▶ _Work order 1_
Could you copy word for word the part of the glial culture methods text starting with "2.7. Measurement of" and going on through "Winooski, VT, USA)."?
▶ _Work order 2_
Can you turn the paragraph in the glial culture methods text that begins "Cell viability of microglia and astrocytes" into a short list that keeps its main facts?

START Provided text

After 9 days of culture, the microglia showed as small round cells on top of the monolayer of astrocytes, which could easily be isolated by shaking the culture flasks at 200 rpm for 2 hours. The percentage of Iba1‐positive cells was reached up to 95%. The flasks were shaken at 200 rpm on a rotary shaker for 24 hours to dislodge microglia and oligodendrocytes to obtain pure astrocytes. The medium was immediately discarded and replaced with a fresh medium. The percentage of glial fibrillary acidic protein (GFAP)‐positive cells was reached up to 98%.

2.7. Measurement of cell viability

Cell viability of microglia and astrocytes with different treatments was evaluated by MTT assay.32 Cells were seeded into 96‐well plates in an appropriate density. After various treatments for 24 hours, MTT (0.25 mg/mL) was added to each well. The plates were incubated for 4 hours at 37°C; then, the medium was discarded gently. The formazan particles were dissolved in DMSO. Finally, the plates were shaken mildly for 5 minutes to get the particles completely dissolved and the absorbance was read at 490 nm using a Synergy™ 2 multimode microplate readers (Bio Tek, Winooski, VT, USA).

END Provided text
START Material provided

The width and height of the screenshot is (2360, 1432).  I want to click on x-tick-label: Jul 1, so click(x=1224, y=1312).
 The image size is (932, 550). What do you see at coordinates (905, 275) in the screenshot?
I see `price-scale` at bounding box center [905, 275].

END Material provided

▶ _Expected answer 1_
2.7. Measurement of cell viability

Cell viability of microglia and astrocytes with different treatments was evaluated by MTT assay.32 Cells were seeded into 96‐well plates in an appropriate density. After various treatments for 24 hours, MTT (0.25 mg/mL) was added to each well. The plates were incubated for 4 hours at 37°C; then, the medium was discarded gently. The formazan particles were dissolved in DMSO. Finally, the plates were shaken mildly for 5 minutes to get the particles completely dissolved and the absorbance was read at 490 nm using a Synergy™ 2 multimode microplate readers (Bio Tek, Winooski, VT, USA).

▶ _Expected answer 2_
- Method: MTT assay, used to evaluate viability of microglia and astrocytes under different treatments
- Cells seeded into 96-well plates at an appropriate density
- After 24 hours of treatment, MTT (0.25 mg/mL) added to each well
- Plates incubated for 4 hours at 37°C, then the medium gently discarded
- Formazan particles dissolved in DMSO, with plates shaken mildly for 5 minutes until fully dissolved
- Absorbance read at 490 nm on a Synergy™ 2 multimode microplate reader (Bio Tek, Winooski, VT, USA)